Annata in rosso per Cap Gemini

La principale società di servizi europea ha registrato nel 2002 una perdita netta di 514 milioni di euro e un regresso del 16,3% nel fatturato. Per il 2003, la società punta sugli effetti della ristrutturazione e sulla delocalizzazione.

3 marzo 2003 Non sfugge al marasma del settore la numero uno europea fra le società di servizi. Cap Gemini, infatti, ha annunciato una perdita netta di 514 milioni di euro per l’esercizio 2002. L’anno precedente, la società aveva registrato ancora un utile netto di 152 milioni di euro. Il fatturato complessivo ha raggiunto i 7,147 miliardi di euro, segnando così un calo del 16,3% in rapporto all’esercizio precedente. I cattivi risultati erano attesi e sono attribuibili prevalentemente al calo di attività nel settore delle Tlc e in quello finanziario, rispettivamente del 34 e del 21%. Ciononostante, c’è stato un utile operativo di 114 milioni di euro, due volte più alto di quello stimato dagli analisti.

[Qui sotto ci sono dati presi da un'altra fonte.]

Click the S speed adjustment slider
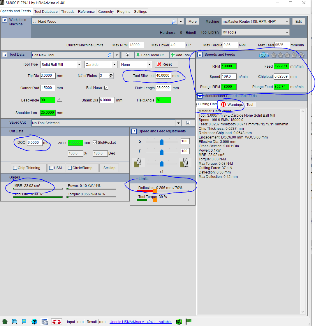Image resolution: width=315 pixels, height=326 pixels. 162,141
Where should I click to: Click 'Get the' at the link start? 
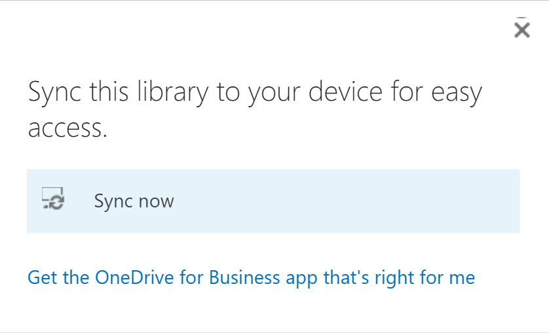click(58, 277)

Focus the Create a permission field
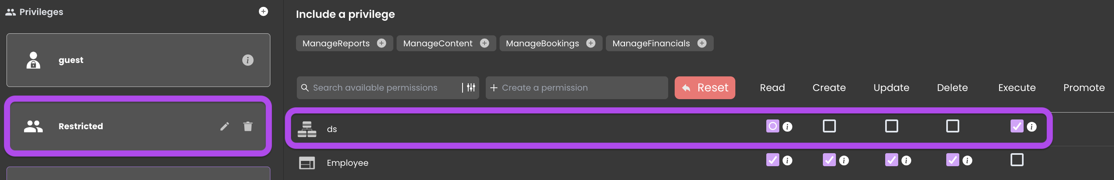[x=577, y=88]
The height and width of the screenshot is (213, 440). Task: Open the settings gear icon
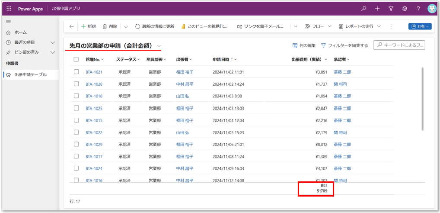click(x=405, y=9)
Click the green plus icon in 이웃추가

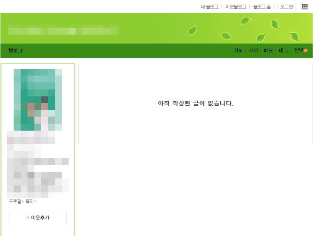coord(28,218)
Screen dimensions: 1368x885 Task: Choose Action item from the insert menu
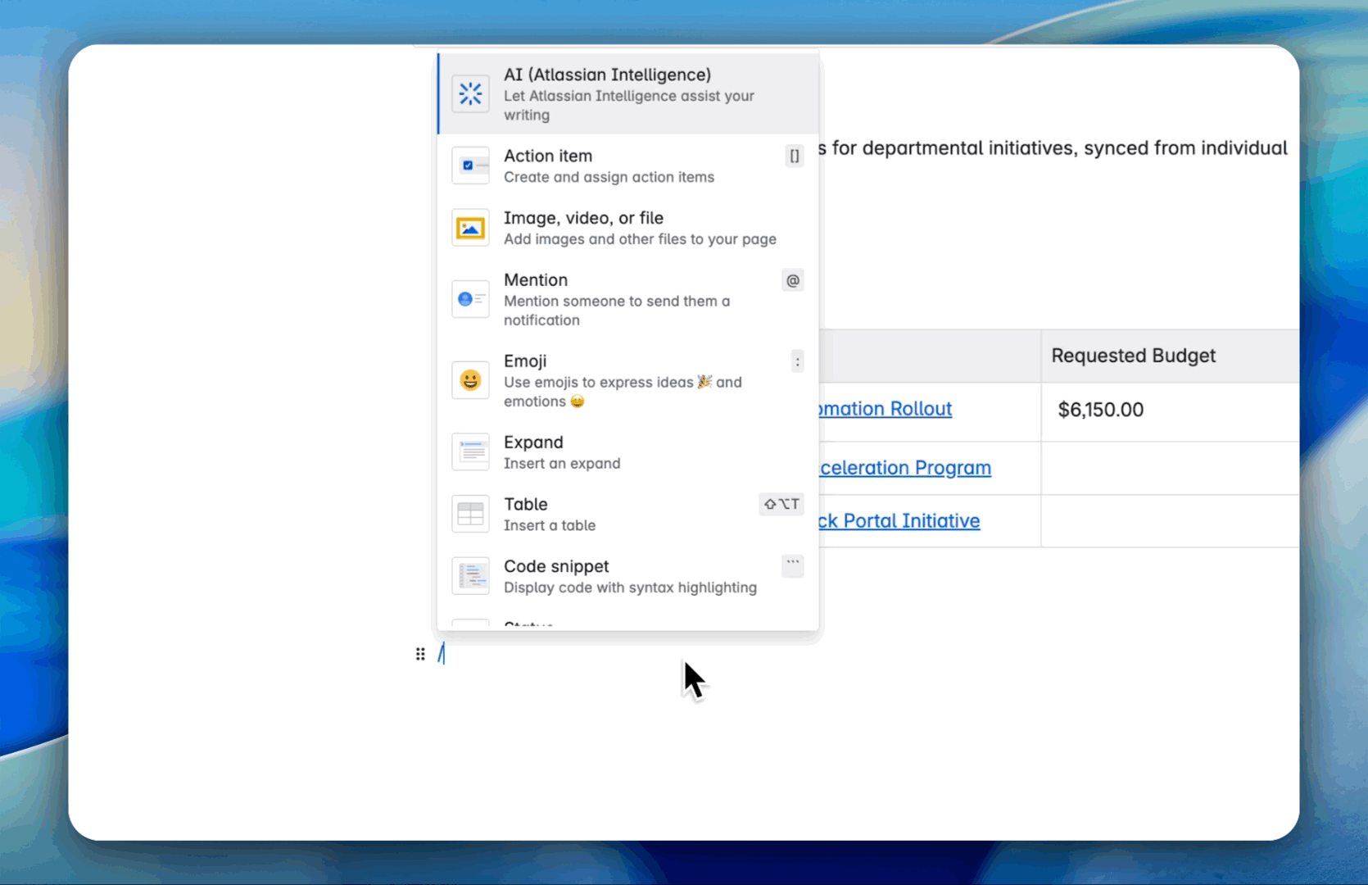coord(548,157)
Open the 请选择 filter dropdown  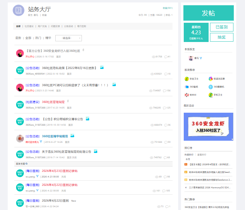[x=69, y=38]
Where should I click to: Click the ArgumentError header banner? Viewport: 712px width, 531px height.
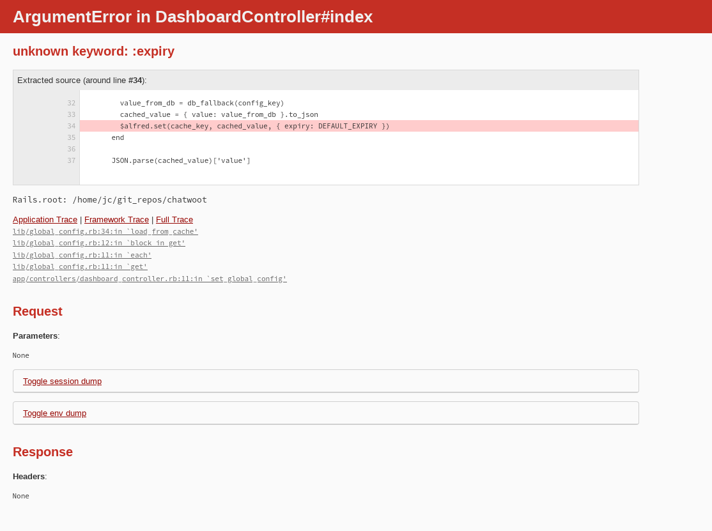(x=193, y=17)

Il gruppo francese ha dovuto incassare il contraccolpo della ristrutturazione messa in atto lo scorso anno. La soppressione di posti di lavoro (10mila tagli nel 2002) si sono tradotti in un carico finanziario supplementare, arrivato più rapidamente del previsto, di 463 milioni di euro. E non sono attese particolari inversioni di tendenza per l’anno in corso, tant’è che una nota ufficiale parla della previsione di “un leggero regresso del fatturato per la prima metà del 2003”.

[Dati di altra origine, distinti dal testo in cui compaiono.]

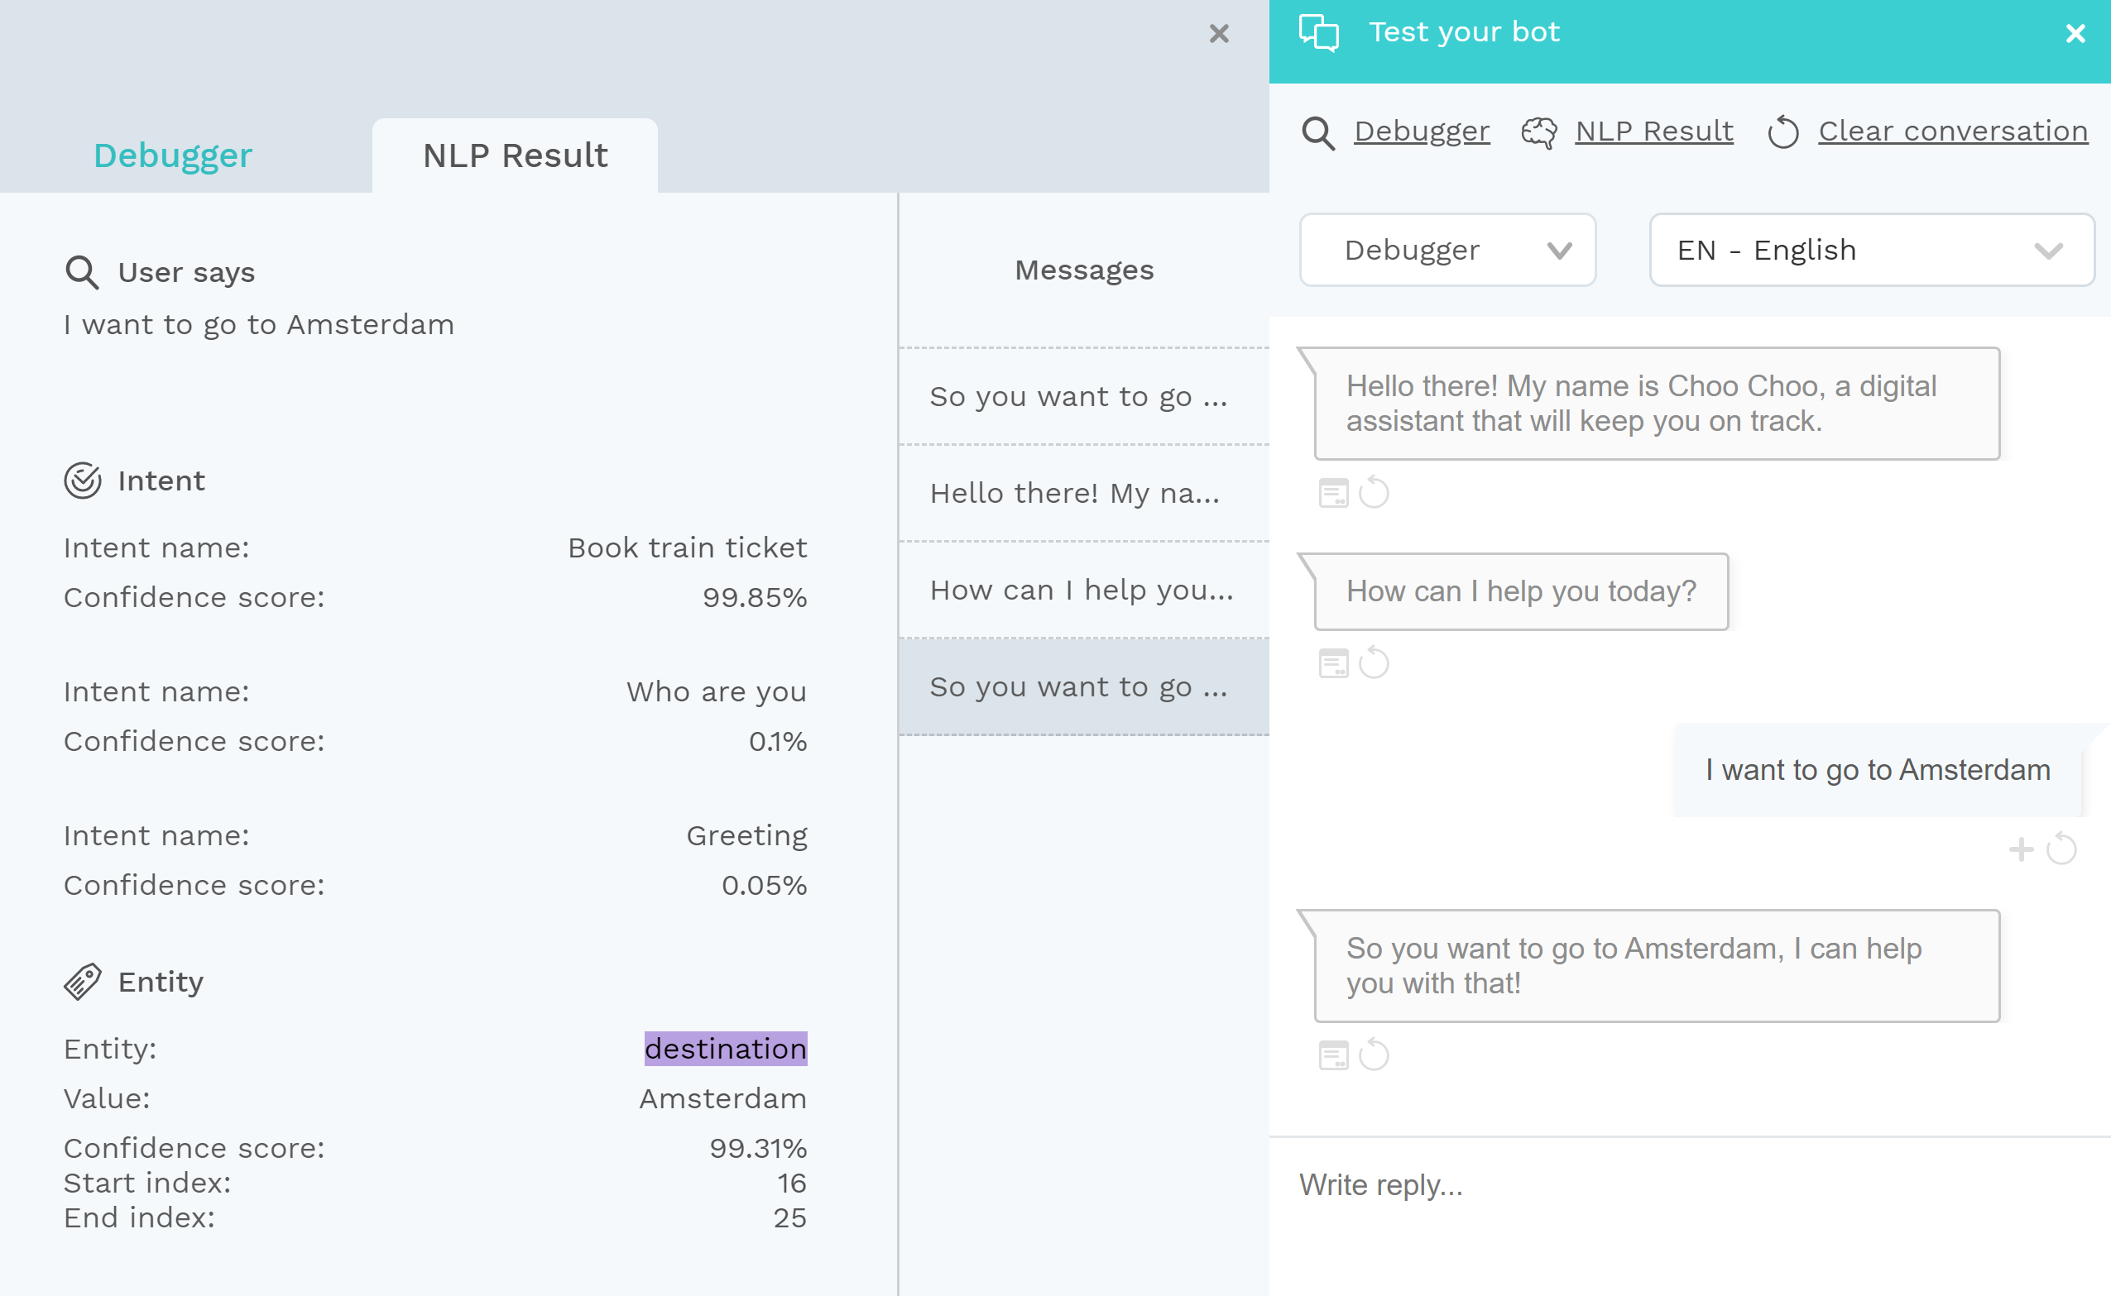
Task: Switch to the Debugger tab
Action: click(x=173, y=156)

Peraltro, l’azienda si attende un ritorno alla stabilità, in contrasto con quanto stimato dagli analisti. Un altro punto di divergenza riguarda il margine operativo: l’obiettivo del 5% è quanto previsto dalla società (che fa leva sul piano di ristrutturazione), mentre gli esperti finanziari parlando di un 3,5%. Vi è da notare che nell’ultimo trimestre il tasso di occupazione dei consulenti è salito fino al 73% (risultato diretto dei tagli occupazionali) e che nel breve periodo la politica di delocalizzazione del gruppo dovrebbe accentuarsi.